··· STORED ROWS ···

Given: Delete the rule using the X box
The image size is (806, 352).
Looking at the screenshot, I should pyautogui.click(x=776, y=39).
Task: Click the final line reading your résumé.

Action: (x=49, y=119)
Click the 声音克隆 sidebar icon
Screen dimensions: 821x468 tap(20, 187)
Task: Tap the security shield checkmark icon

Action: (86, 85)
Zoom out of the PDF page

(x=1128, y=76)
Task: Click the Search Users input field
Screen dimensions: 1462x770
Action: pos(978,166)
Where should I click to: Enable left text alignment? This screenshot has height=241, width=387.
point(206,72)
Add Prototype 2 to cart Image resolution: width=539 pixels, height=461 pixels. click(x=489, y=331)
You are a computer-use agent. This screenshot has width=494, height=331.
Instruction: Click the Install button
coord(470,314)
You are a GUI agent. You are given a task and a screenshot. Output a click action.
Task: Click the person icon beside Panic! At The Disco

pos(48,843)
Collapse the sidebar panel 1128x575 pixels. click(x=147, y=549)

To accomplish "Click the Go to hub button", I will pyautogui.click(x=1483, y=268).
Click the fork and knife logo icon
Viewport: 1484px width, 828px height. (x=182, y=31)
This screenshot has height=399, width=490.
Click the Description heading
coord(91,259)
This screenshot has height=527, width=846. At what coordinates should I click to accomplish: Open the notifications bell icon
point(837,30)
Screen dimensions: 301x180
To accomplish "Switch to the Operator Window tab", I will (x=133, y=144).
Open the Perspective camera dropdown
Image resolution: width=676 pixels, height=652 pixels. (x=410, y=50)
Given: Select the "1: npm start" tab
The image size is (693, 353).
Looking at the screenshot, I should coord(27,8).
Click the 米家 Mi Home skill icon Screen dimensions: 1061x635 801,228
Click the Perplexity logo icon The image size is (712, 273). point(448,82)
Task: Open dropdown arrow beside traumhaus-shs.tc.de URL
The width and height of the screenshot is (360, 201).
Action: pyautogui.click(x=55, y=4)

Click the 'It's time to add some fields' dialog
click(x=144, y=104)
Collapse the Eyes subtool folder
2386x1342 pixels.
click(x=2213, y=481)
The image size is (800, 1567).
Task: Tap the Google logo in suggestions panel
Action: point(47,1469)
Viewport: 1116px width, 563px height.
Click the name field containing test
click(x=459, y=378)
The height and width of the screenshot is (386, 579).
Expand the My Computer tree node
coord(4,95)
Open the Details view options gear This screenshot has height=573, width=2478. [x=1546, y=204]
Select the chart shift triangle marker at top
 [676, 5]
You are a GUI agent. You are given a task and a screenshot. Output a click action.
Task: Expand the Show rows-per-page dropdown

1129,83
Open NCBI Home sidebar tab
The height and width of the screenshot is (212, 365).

···

WHAT YOU ARE ASKED TO DO
Retype everything from the line containing "Add Prototype 2" down to the line containing "Click the 米家", both of those lines included.

ANSWER TO THIS TASK
Add Prototype 2 to cart Image resolution: width=539 pixels, height=461 pixels. click(x=489, y=331)
You are a computer-use agent. This screenshot has width=494, height=331.
Instruction: Click the Install button
coord(470,314)
You are a GUI agent. You are given a task and a screenshot. Output a click action.
Task: Click the person icon beside Panic! At The Disco

pos(48,843)
Collapse the sidebar panel 1128x575 pixels. click(x=147, y=549)

To accomplish "Click the Go to hub button", I will pyautogui.click(x=1483, y=268).
Click the fork and knife logo icon
Viewport: 1484px width, 828px height. (x=182, y=31)
This screenshot has height=399, width=490.
Click the Description heading
coord(91,259)
This screenshot has height=527, width=846. At what coordinates should I click to accomplish: Open the notifications bell icon
point(837,30)
Screen dimensions: 301x180
To accomplish "Switch to the Operator Window tab", I will (x=133, y=144).
Open the Perspective camera dropdown
Image resolution: width=676 pixels, height=652 pixels. (x=410, y=50)
Given: Select the "1: npm start" tab
The image size is (693, 353).
Looking at the screenshot, I should coord(27,8).
Click the 米家 Mi Home skill icon Screen dimensions: 1061x635 801,228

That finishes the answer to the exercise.